Every record below is to be retyped exactly, with any pictures left out.

==================================================

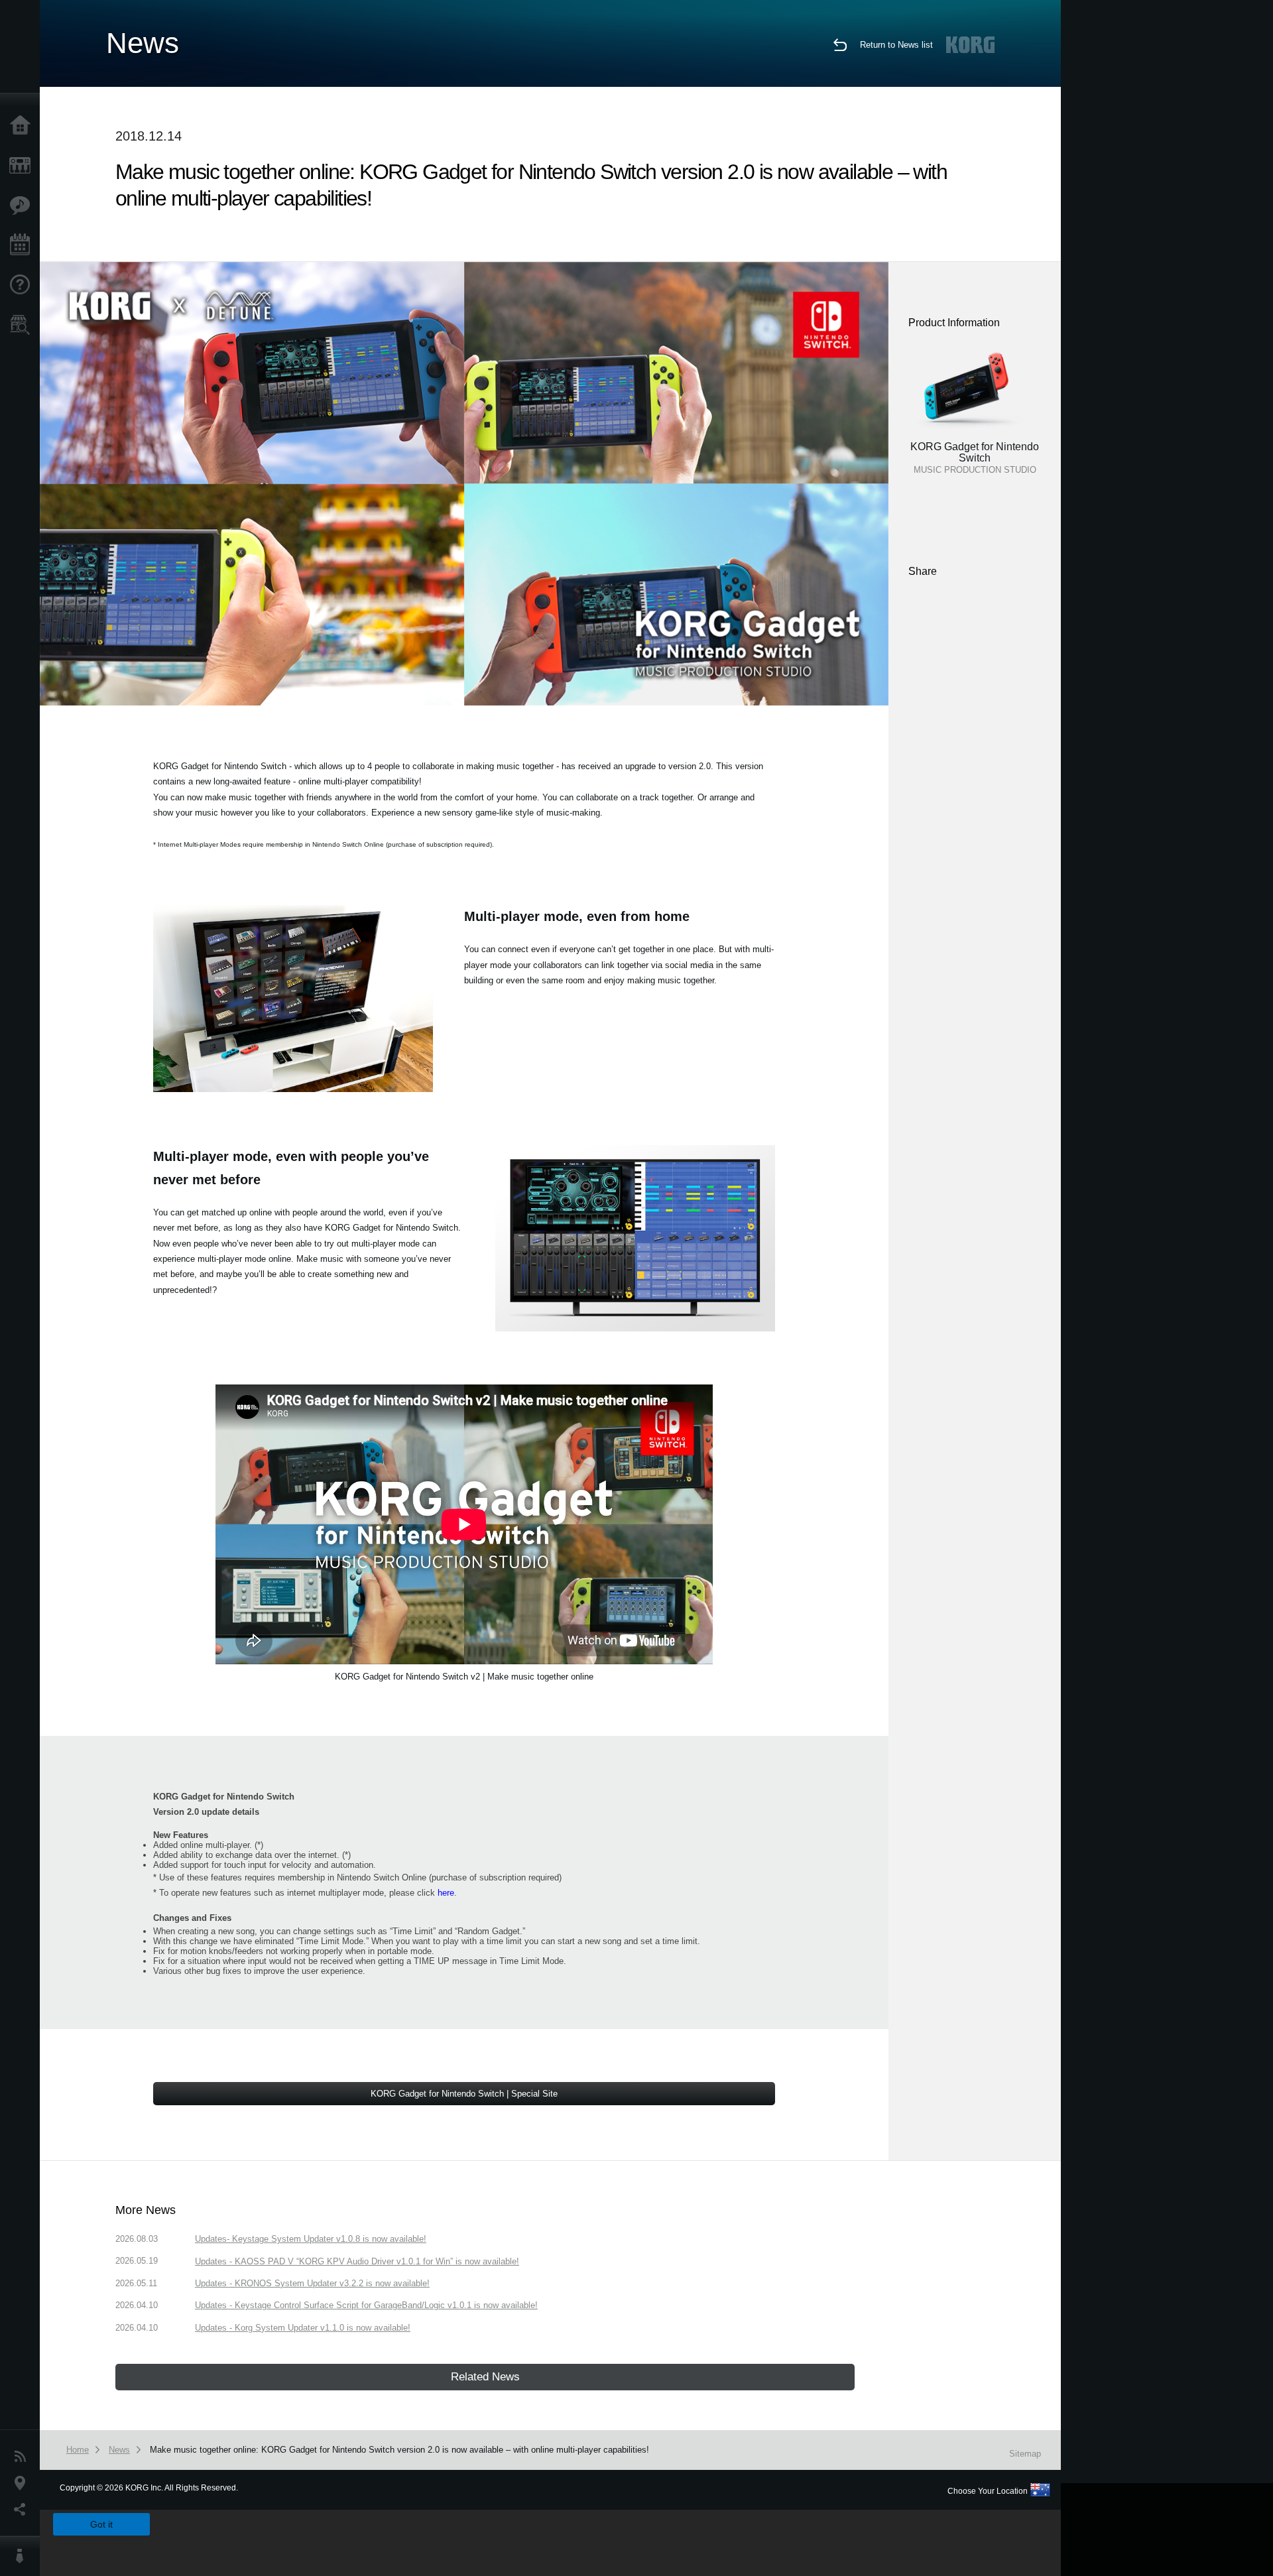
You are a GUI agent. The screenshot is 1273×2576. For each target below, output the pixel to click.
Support (23, 285)
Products (23, 166)
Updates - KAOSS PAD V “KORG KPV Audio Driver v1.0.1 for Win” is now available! (357, 2261)
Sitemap (1025, 2454)
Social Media (23, 2509)
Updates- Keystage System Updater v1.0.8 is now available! (310, 2239)
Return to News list (896, 45)
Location (23, 2483)
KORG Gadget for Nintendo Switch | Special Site (464, 2094)
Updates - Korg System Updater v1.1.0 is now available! (302, 2328)
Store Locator (23, 325)
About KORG (23, 2556)
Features (23, 205)
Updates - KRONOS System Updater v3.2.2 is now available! (312, 2283)
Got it (101, 2524)
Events (23, 245)
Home (23, 126)
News (23, 2456)
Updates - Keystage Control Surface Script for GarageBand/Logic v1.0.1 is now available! (366, 2305)
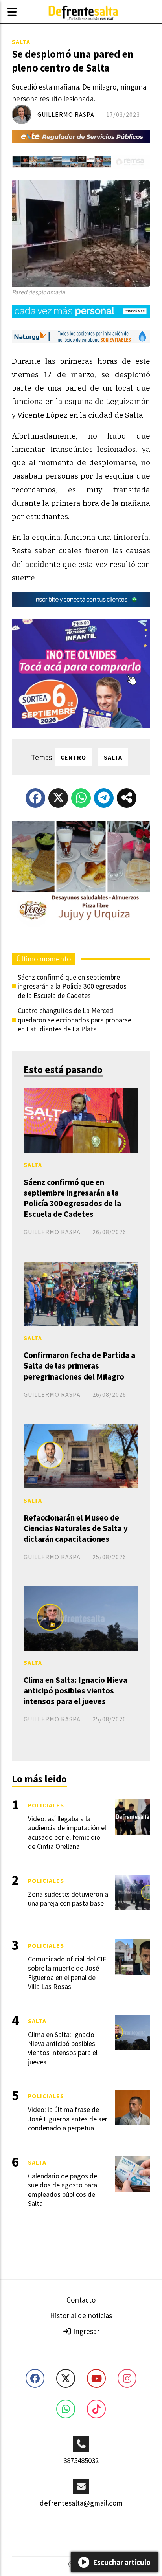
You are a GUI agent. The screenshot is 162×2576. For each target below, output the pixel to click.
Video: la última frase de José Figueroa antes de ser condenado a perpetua (67, 2118)
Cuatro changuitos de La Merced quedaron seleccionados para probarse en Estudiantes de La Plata (74, 1019)
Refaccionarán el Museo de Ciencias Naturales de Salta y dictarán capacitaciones (76, 1528)
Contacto (81, 2299)
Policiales (46, 1805)
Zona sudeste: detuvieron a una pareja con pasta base (68, 1899)
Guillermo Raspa (65, 114)
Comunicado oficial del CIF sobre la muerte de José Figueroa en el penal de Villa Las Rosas (67, 1972)
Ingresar (85, 2331)
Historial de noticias (81, 2315)
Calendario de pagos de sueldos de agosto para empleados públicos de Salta (62, 2189)
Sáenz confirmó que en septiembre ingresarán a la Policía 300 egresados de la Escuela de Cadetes (72, 986)
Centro (73, 757)
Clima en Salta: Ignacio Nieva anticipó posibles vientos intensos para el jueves (75, 1690)
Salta (21, 42)
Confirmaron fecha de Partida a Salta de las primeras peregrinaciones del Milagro (79, 1366)
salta (113, 757)
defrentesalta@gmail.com (81, 2503)
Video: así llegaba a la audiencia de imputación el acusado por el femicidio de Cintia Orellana (67, 1832)
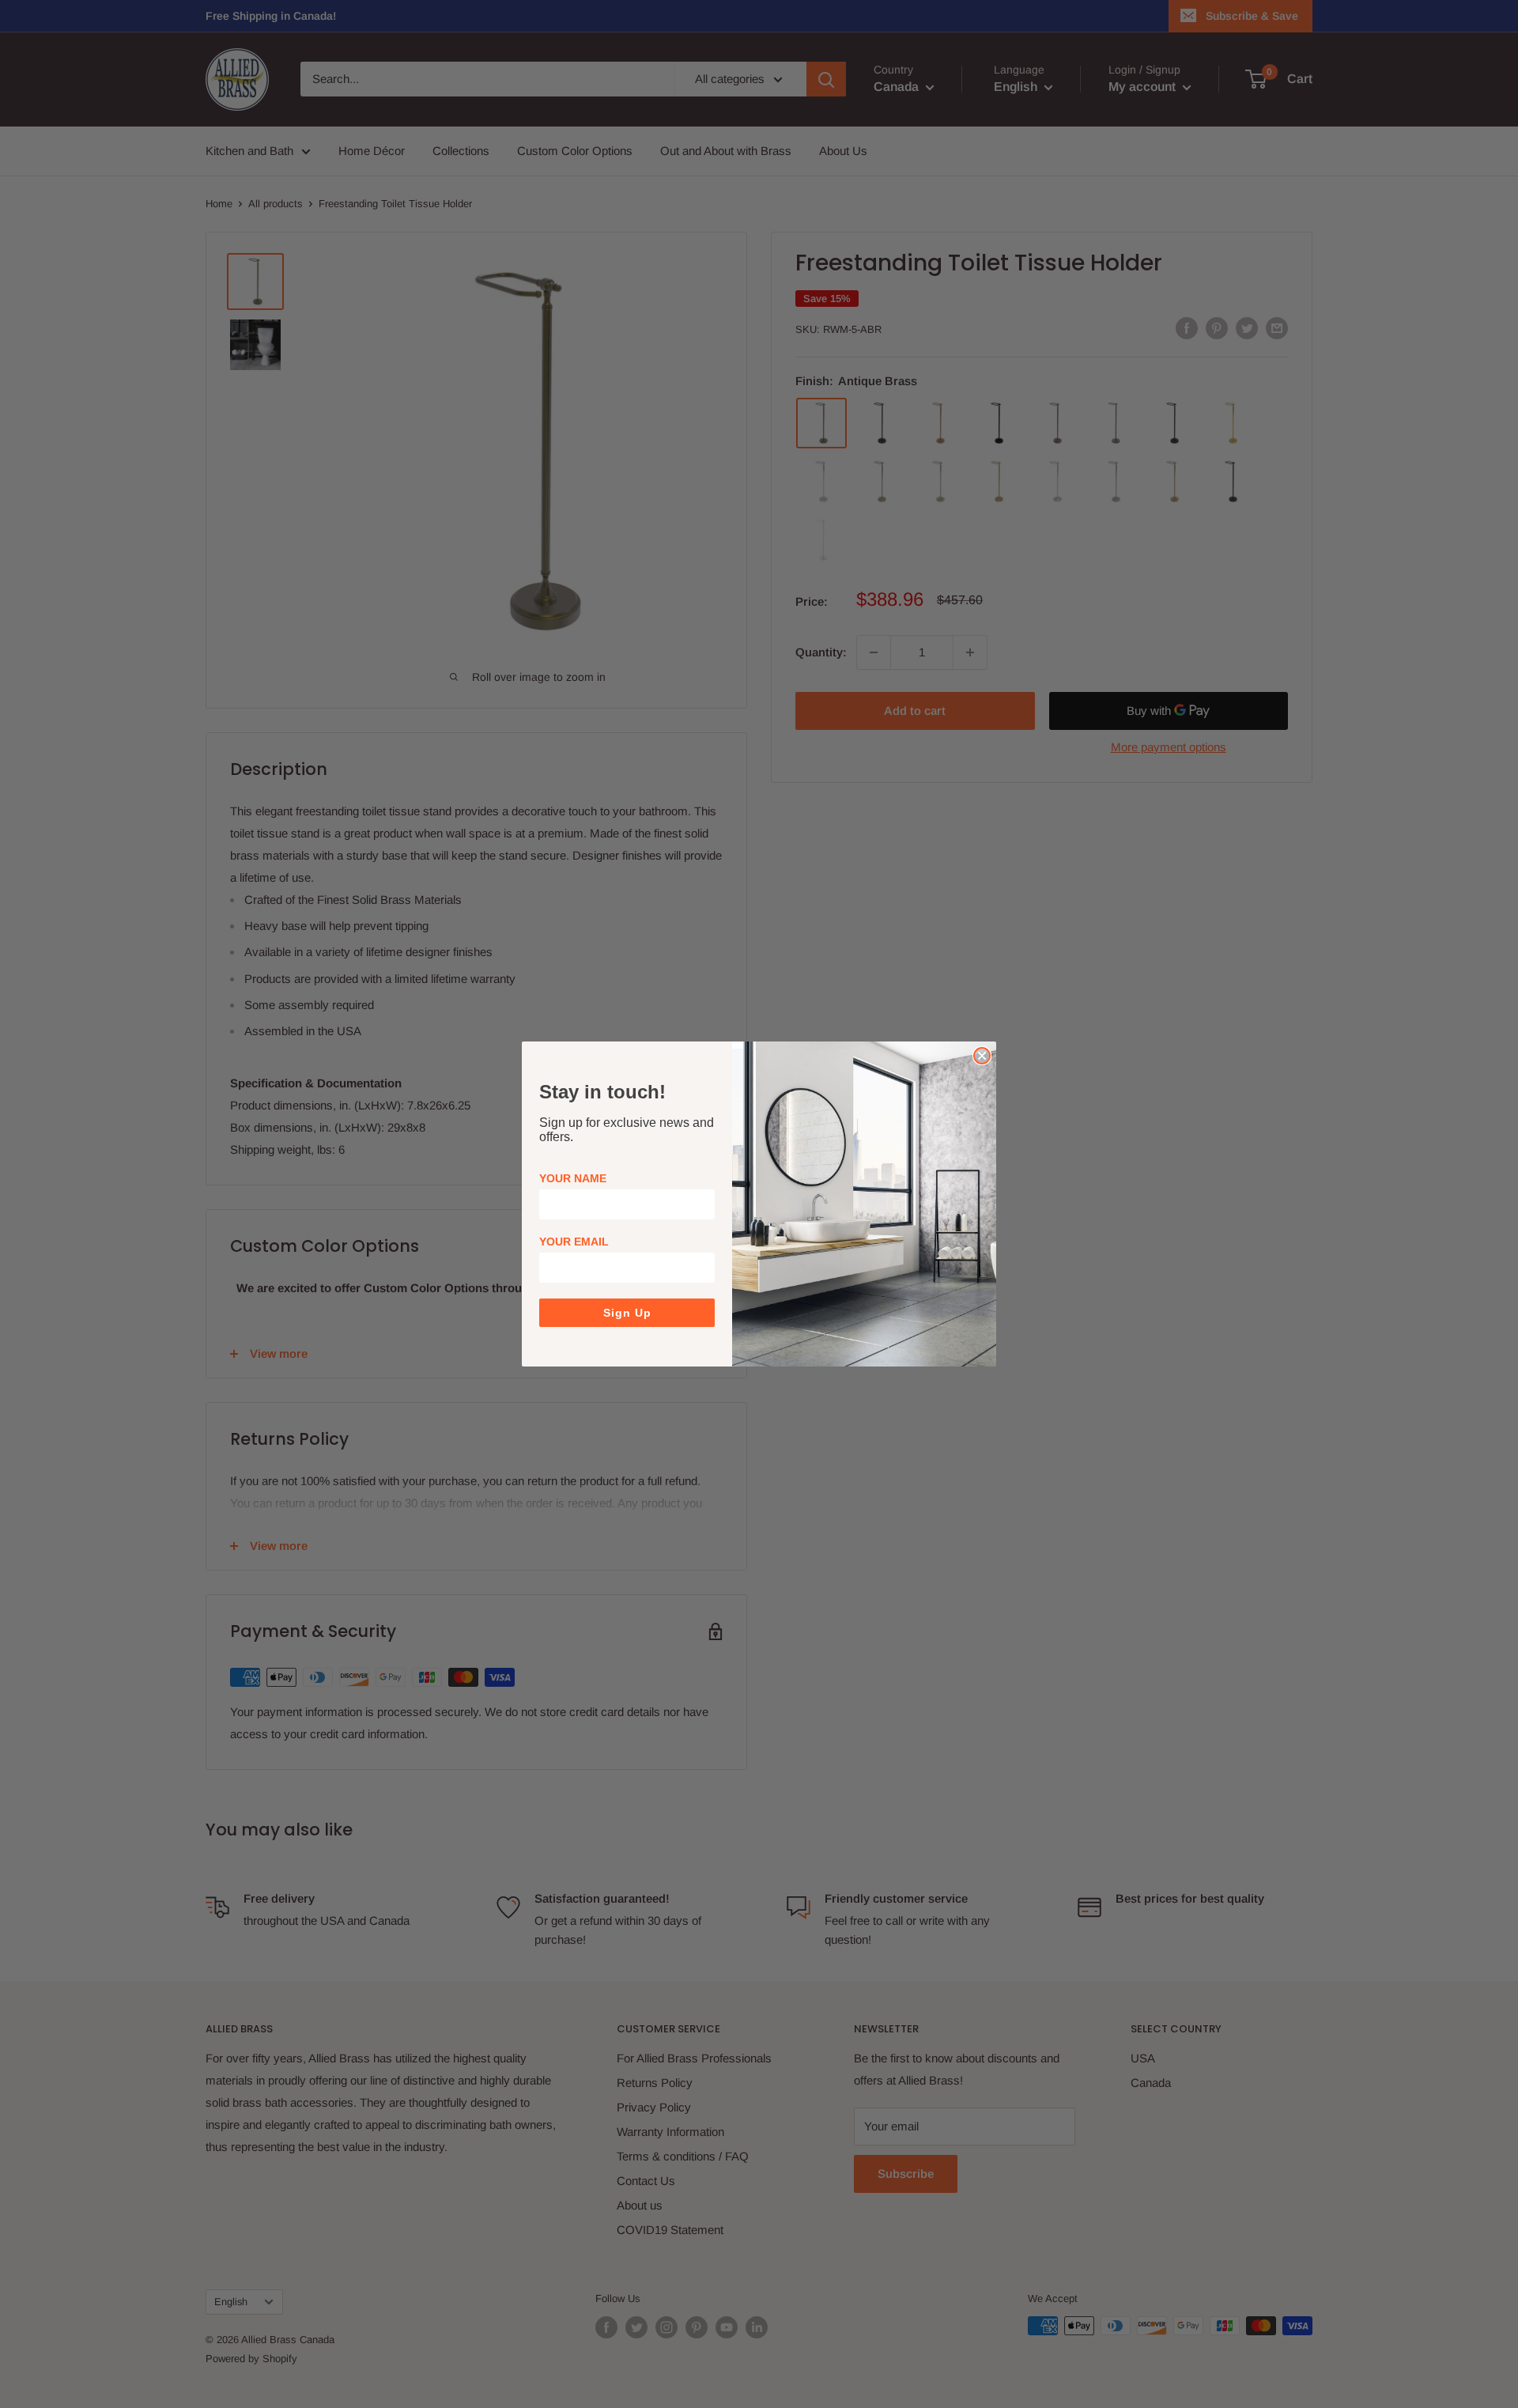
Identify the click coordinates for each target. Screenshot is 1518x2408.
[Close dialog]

==================================================

RESPONSE TO THE TASK:
You are a GUI agent. The screenshot is 1273×2576. For each target below, output the pixel to click.
Support (23, 285)
Products (23, 166)
Updates - KAOSS PAD V “KORG KPV Audio Driver v1.0.1 for Win” is now available! (357, 2261)
Sitemap (1025, 2454)
Social Media (23, 2509)
Updates- Keystage System Updater v1.0.8 is now available! (310, 2239)
Return to News list (896, 45)
Location (23, 2483)
KORG Gadget for Nintendo Switch | Special Site (464, 2094)
Updates - Korg System Updater v1.1.0 is now available! (302, 2328)
Store Locator (23, 325)
About KORG (23, 2556)
Features (23, 205)
Updates - KRONOS System Updater v3.2.2 is now available! (312, 2283)
Got it (101, 2524)
Events (23, 245)
Home (23, 126)
News (23, 2456)
Updates - Keystage Control Surface Script for GarageBand/Logic v1.0.1 is now available! (366, 2305)
You are a GUI agent. The screenshot is 162×2576. For each target below, output the pixel to click.
Video: la última frase de José Figueroa antes de ser condenado a perpetua (67, 2118)
Cuatro changuitos de La Merced quedaron seleccionados para probarse en Estudiantes de La Plata (74, 1019)
Refaccionarán el Museo de Ciencias Naturales de Salta y dictarán capacitaciones (76, 1528)
Contacto (81, 2299)
Policiales (46, 1805)
Zona sudeste: detuvieron a una pareja con pasta base (68, 1899)
Guillermo Raspa (65, 114)
Comunicado oficial del CIF sobre la muerte de José Figueroa en el penal de Villa Las Rosas (67, 1972)
Ingresar (85, 2331)
Historial de noticias (81, 2315)
Calendario de pagos de sueldos de agosto para empleados públicos de Salta (62, 2189)
Sáenz confirmó que en septiembre ingresarán a la Policía 300 egresados de la Escuela de Cadetes (72, 986)
Centro (73, 757)
Clima en Salta: Ignacio Nieva anticipó posibles vientos intensos para el jueves (75, 1690)
Salta (21, 42)
Confirmaron fecha de Partida a Salta de las primeras peregrinaciones del Milagro (79, 1366)
salta (113, 757)
defrentesalta@gmail.com (81, 2503)
Video: así llegaba a la audiencia de imputación el acusado por el femicidio de Cintia Orellana (67, 1832)
Identify the click coordinates for each target. Screenshot is 1518x2408.
[Close dialog]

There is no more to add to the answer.